D’autre part parce qu’en modifiant les marqueurs de radicalité, en plus de favoriser l’amalgame « musulman = islamiste », il deviendra beaucoup plus difficile aux autorités compétentes de pouvoir faire la différence entre un islamiste radical ; qui, il serait bon de le rappeler à certains, est à l’inverse d’un simple musulman, un individu adhérant à une doctrine politique révolutionnaire et considérée dans notre société barbare et profondément antidémocratique, et cautionnant les actions mortifères mises en œuvre pour que parvienne au pouvoir cette idéologie, au même titre qu’un communiste ou qu’un nationaliste régional ont pu se commettre dans des actions du même genre ou les cautionner ; et un musulman, qui ne fait que pratiquer son culte dans le respect des principes de la laïcité à la française, et ainsi, de rendre beaucoup plus difficile tout travail de repérage des radicalisés, et parmi eux, de possibles  terroristes islamistes, et d’intervention contre leur prosélytisme et avant l’exécution de leurs projets d’attentats.  

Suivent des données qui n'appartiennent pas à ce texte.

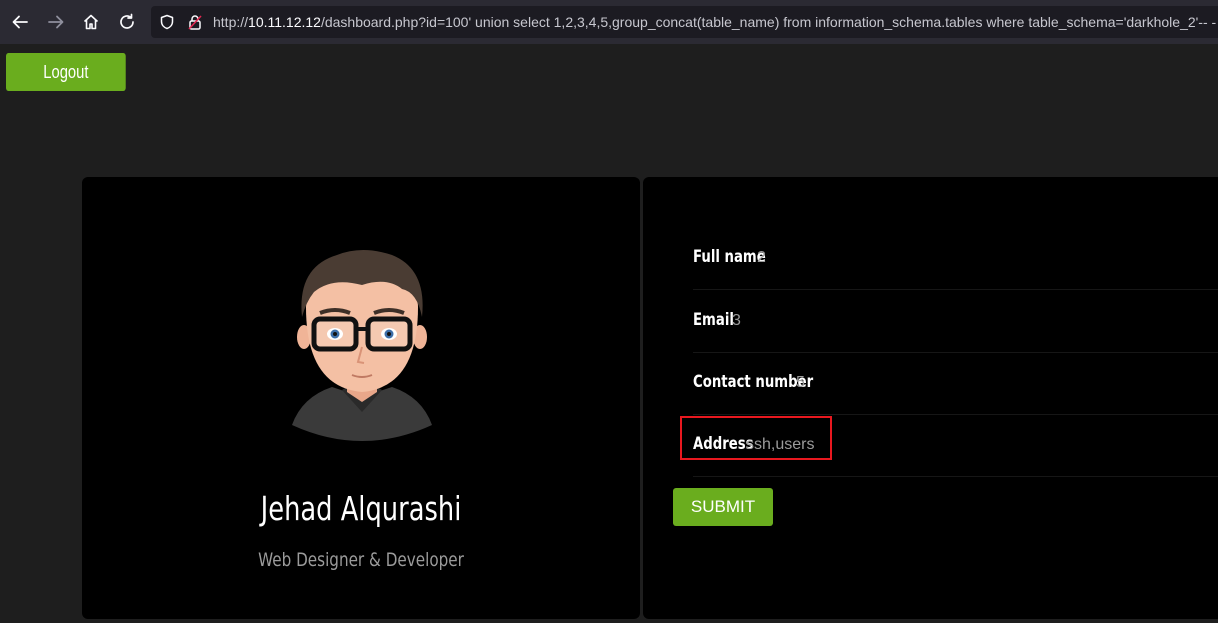  What do you see at coordinates (362, 346) in the screenshot?
I see `avatar` at bounding box center [362, 346].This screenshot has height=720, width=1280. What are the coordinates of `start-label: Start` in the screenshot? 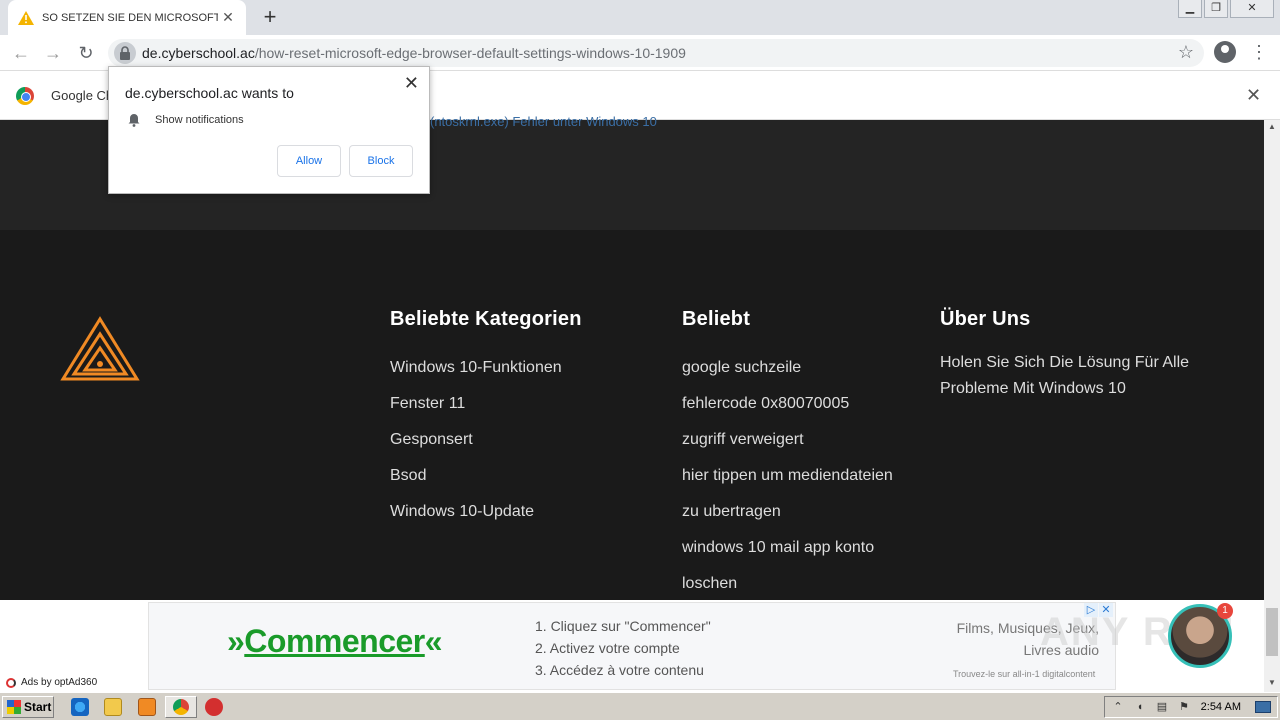 It's located at (38, 707).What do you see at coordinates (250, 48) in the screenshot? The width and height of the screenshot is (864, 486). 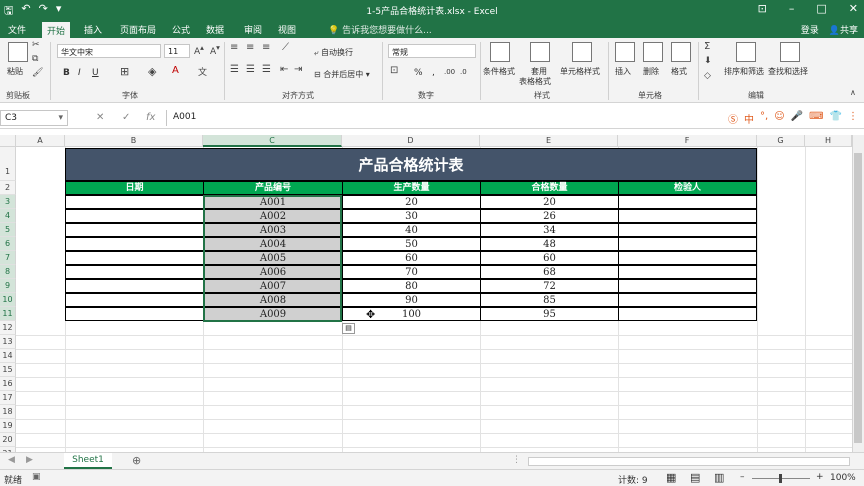 I see `align-middle-icon: ≡` at bounding box center [250, 48].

Qui plus est, bien que l’argument ne puisse être totalement recevable puisque chaque individu se doit de respecter la loi, qu’importe si celle-ci vient à évoluer, et dans quel sens, les conséquences d’une pareille interdiction seraient dramatiques : le sentiment d’exclusion et d’incompréhension qui frappe les individus qui en viennent à se radicaliser ne ferait que se renforcer et par voie de conséquence, les effectifs de ceux qui ont épousé l’idéologie islamiste avec lui. Secondement, cette ambition, comme le simple fait d’évaluer la pertinence d’une hypothétique mesure de cet acabit, qui est évaluée par membres de la classe politique et certains médias en ce moment même, ne creusera que davantage le fossé communautaire qui a déjà atteint des profondeurs inquiétantes dans certaines banlieues divisées entre des quartiers sensibles à forte concentration musulmane et d’autres plus hétéroclites, qui se retrouvent déjà être le terrain d’affrontements alarmants et à qui il ne suffirait qu’une loi aussi stigmatisante pour qu’ils s’embrasent.